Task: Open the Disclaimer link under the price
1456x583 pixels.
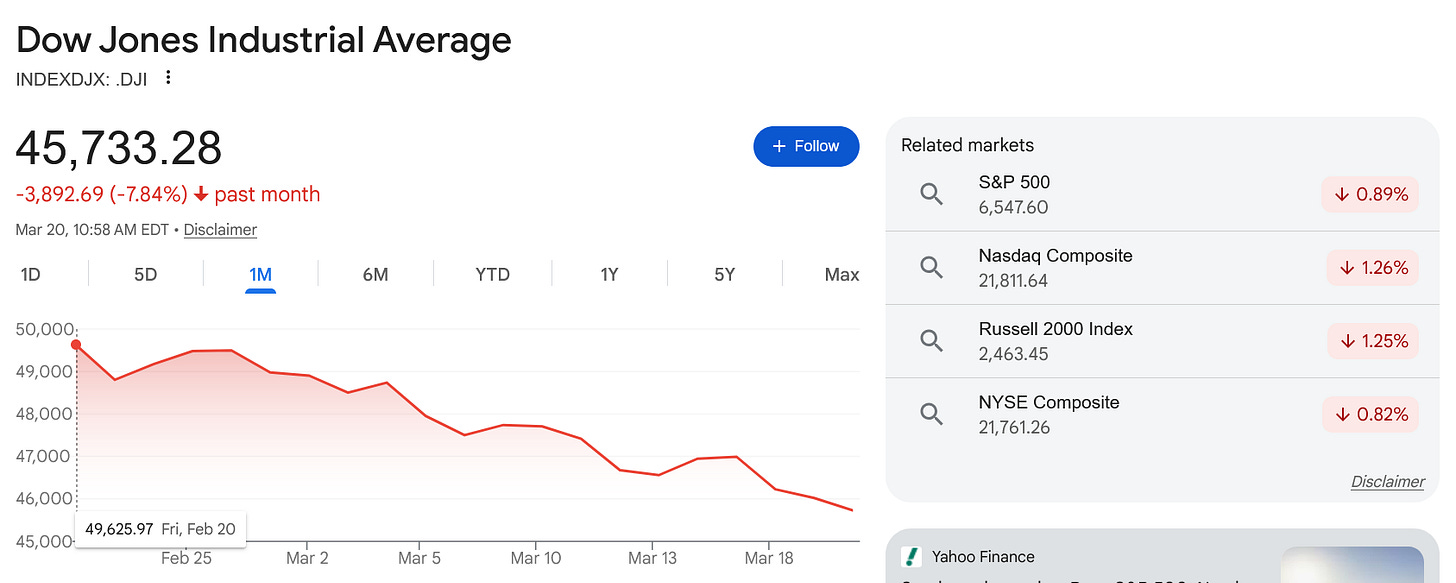Action: 220,230
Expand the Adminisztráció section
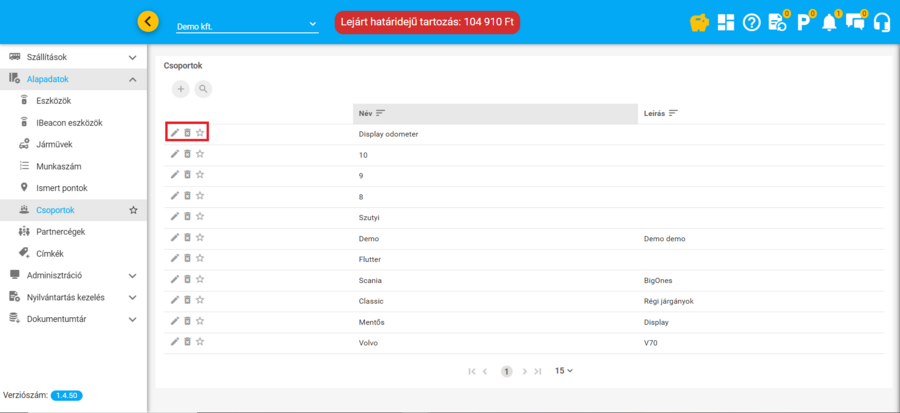The height and width of the screenshot is (413, 900). tap(133, 275)
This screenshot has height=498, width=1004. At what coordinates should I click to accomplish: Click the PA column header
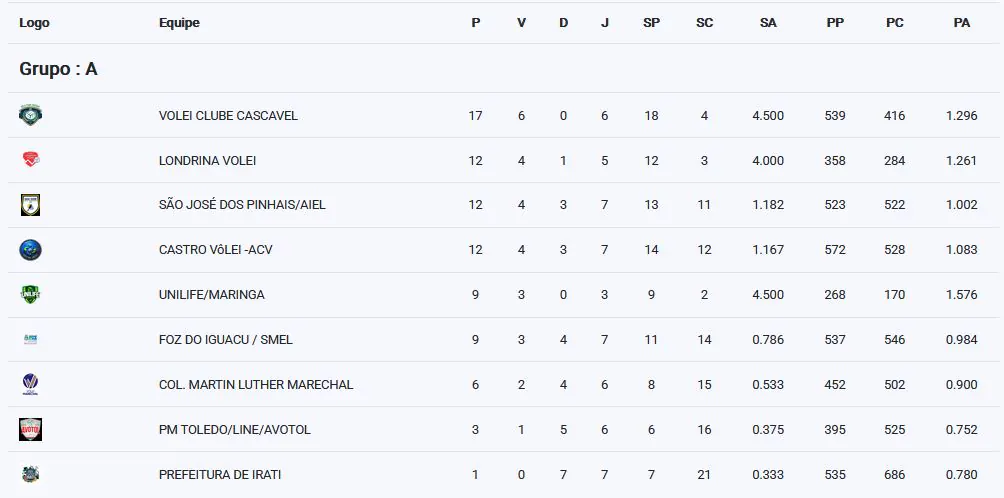(962, 23)
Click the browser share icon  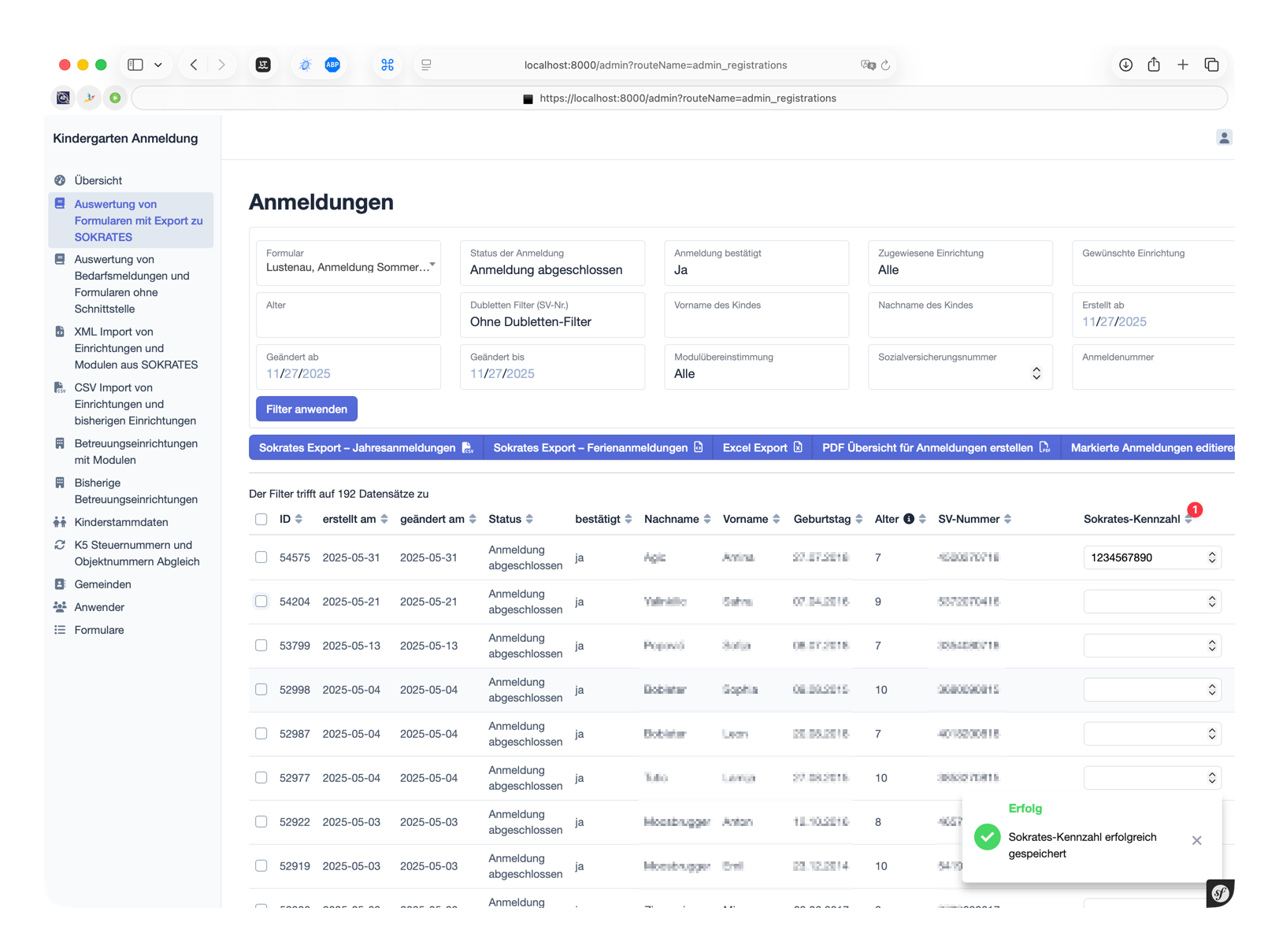point(1154,65)
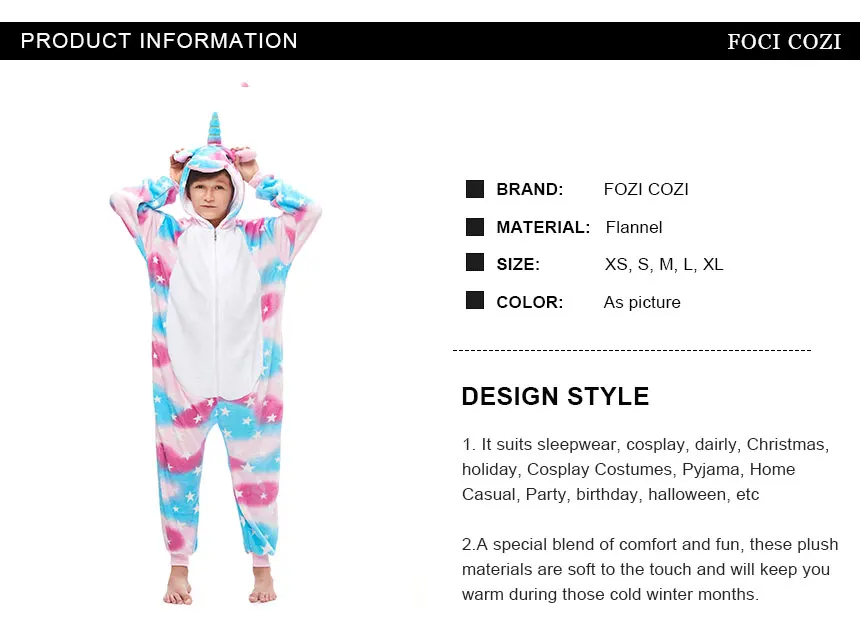Click the FOCI COZI logo in header
Screen dimensions: 860x621
[x=784, y=42]

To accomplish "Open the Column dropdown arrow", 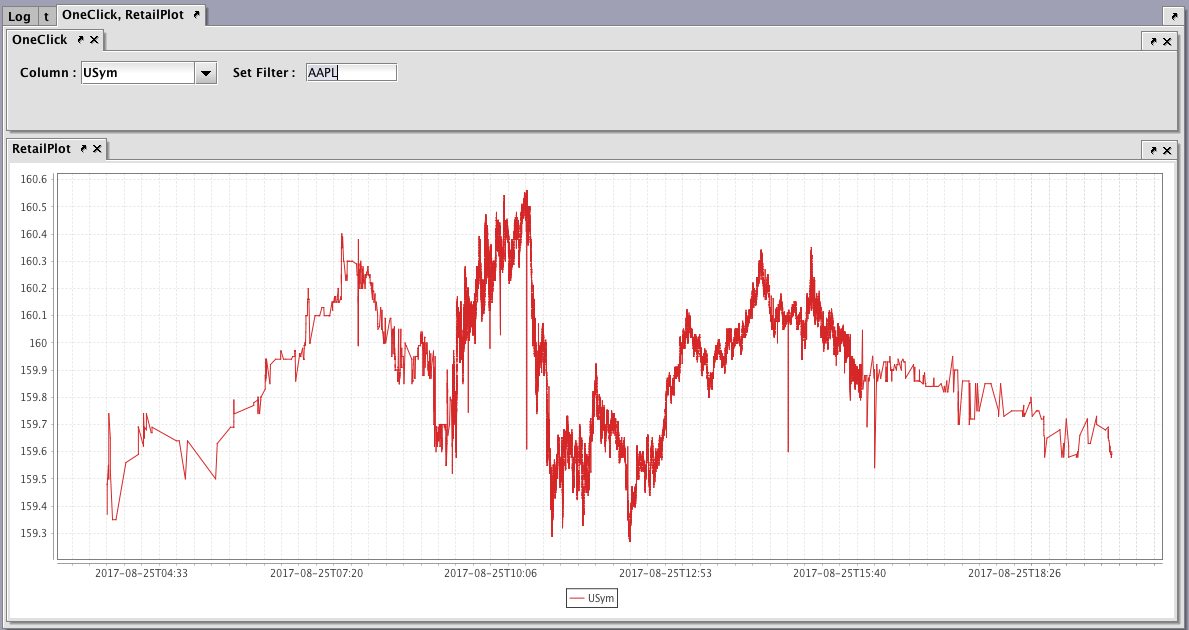I will click(205, 73).
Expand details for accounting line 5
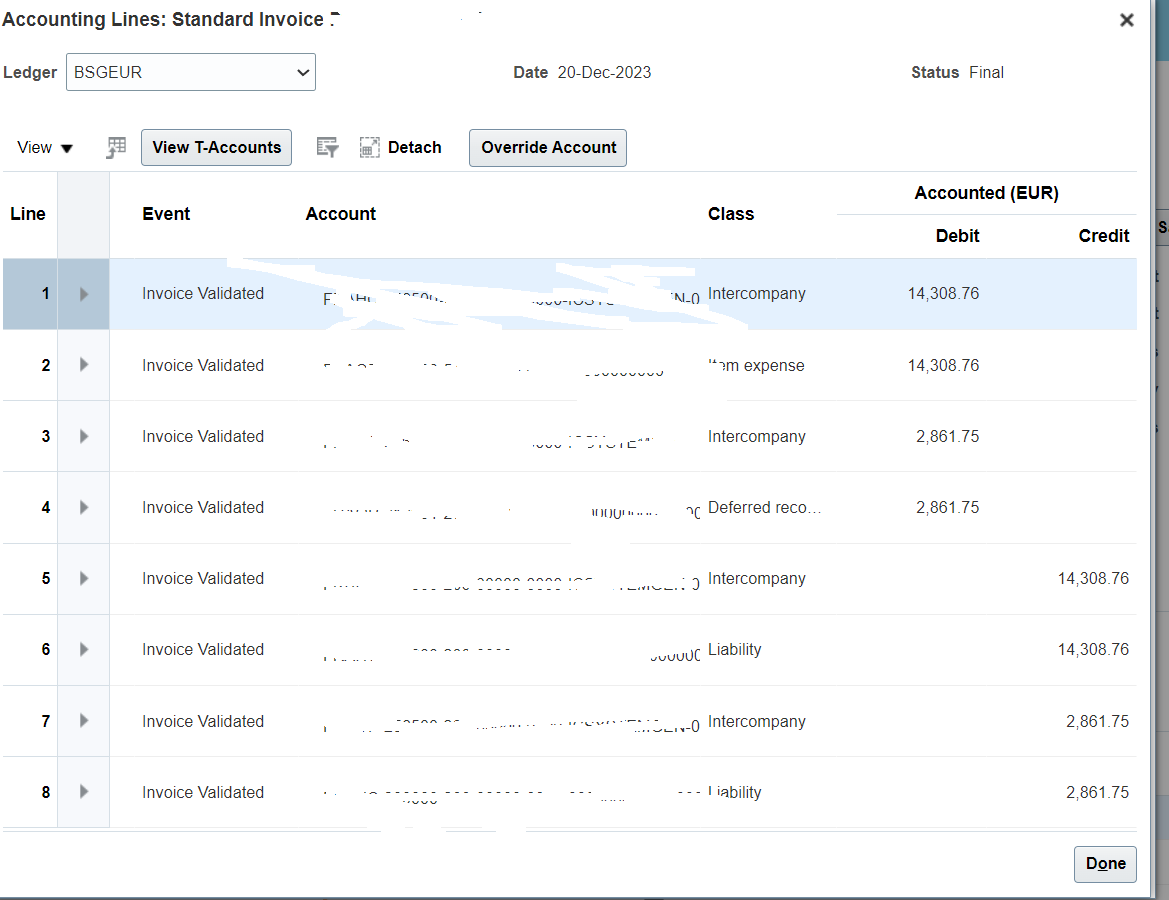The image size is (1169, 900). click(x=84, y=578)
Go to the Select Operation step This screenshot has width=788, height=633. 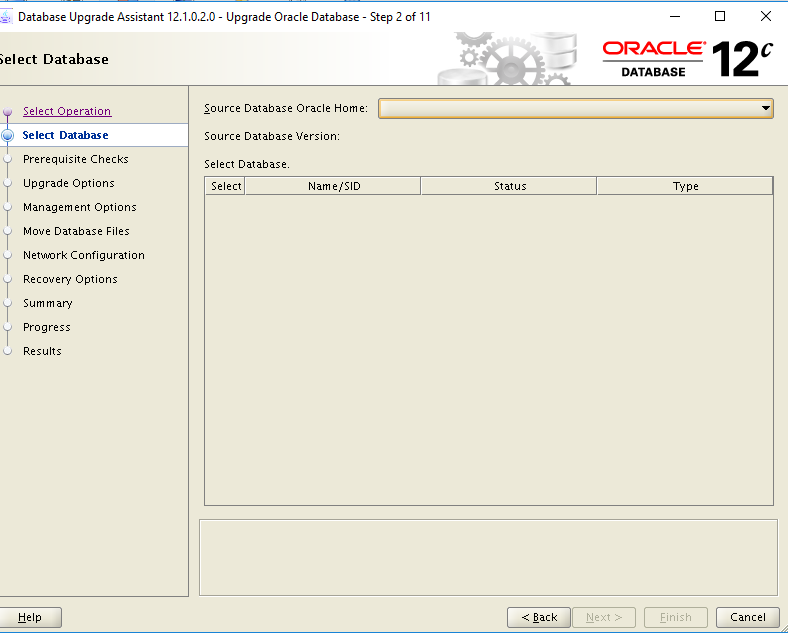coord(67,111)
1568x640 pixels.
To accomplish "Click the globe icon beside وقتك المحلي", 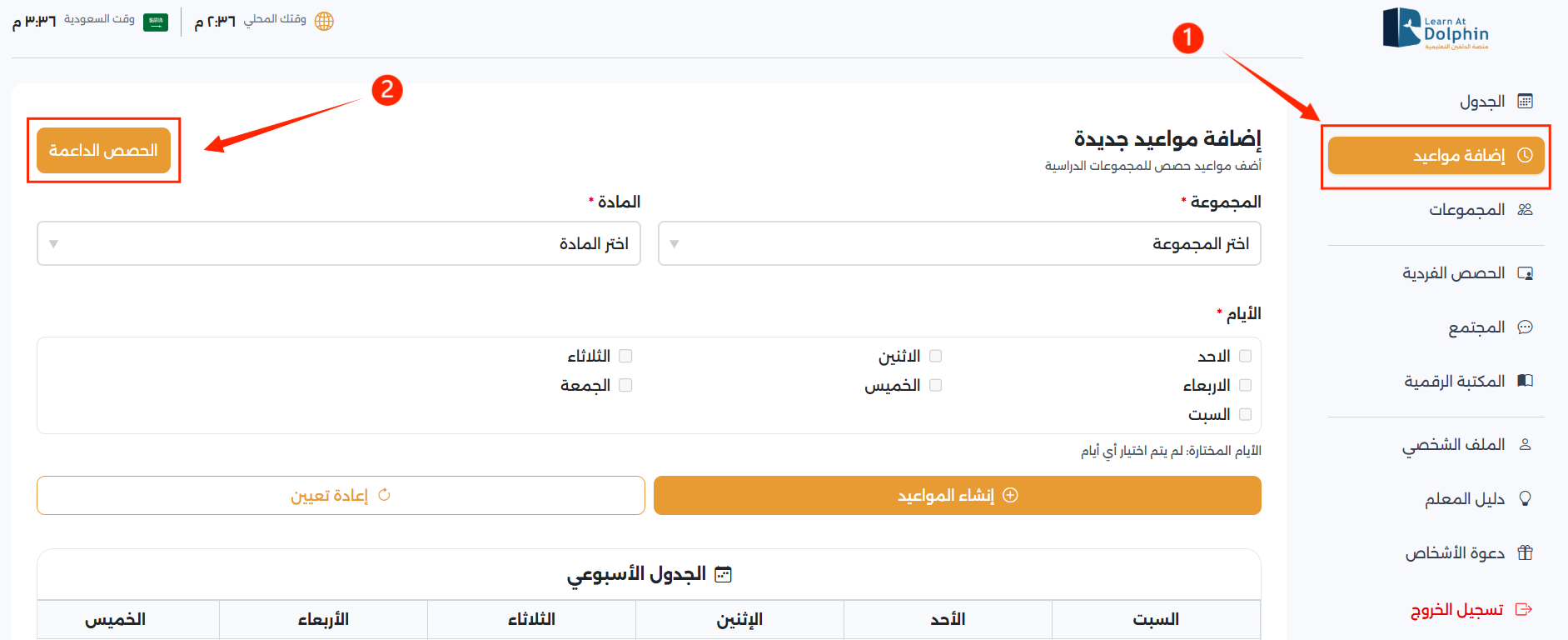I will (325, 21).
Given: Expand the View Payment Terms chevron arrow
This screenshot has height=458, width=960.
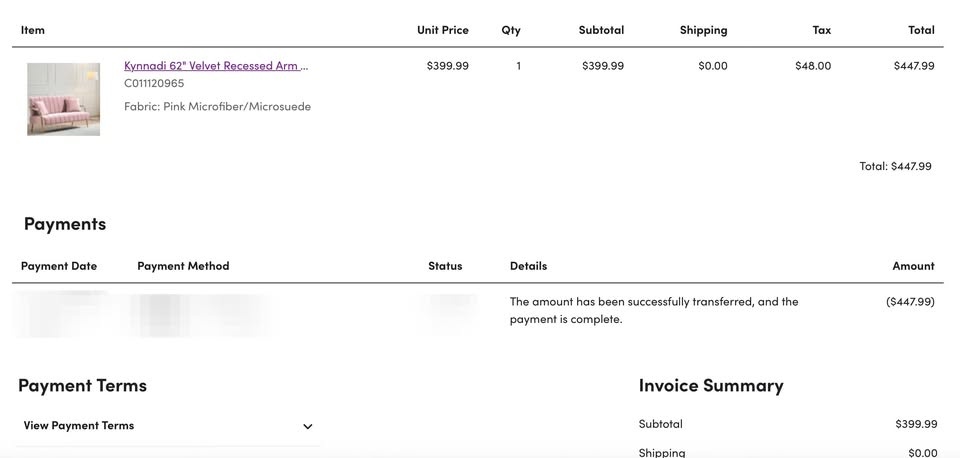Looking at the screenshot, I should (307, 426).
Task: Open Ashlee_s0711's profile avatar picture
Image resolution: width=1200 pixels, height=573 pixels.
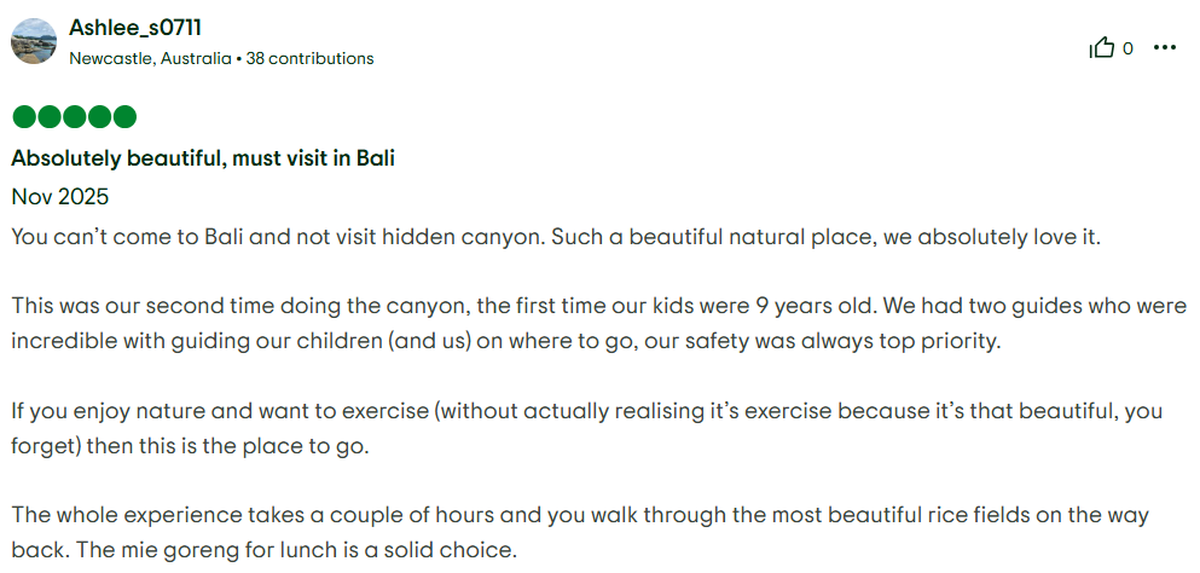Action: click(33, 41)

+-------+

THE TASK:
Exactly the lines from the one that contains "Task: Open Ashlee_s0711's" through the final line of the records above are needed, given again word for word, with every picture left out.

TASK ANSWER:
Task: Open Ashlee_s0711's profile avatar picture
Image resolution: width=1200 pixels, height=573 pixels.
Action: click(33, 41)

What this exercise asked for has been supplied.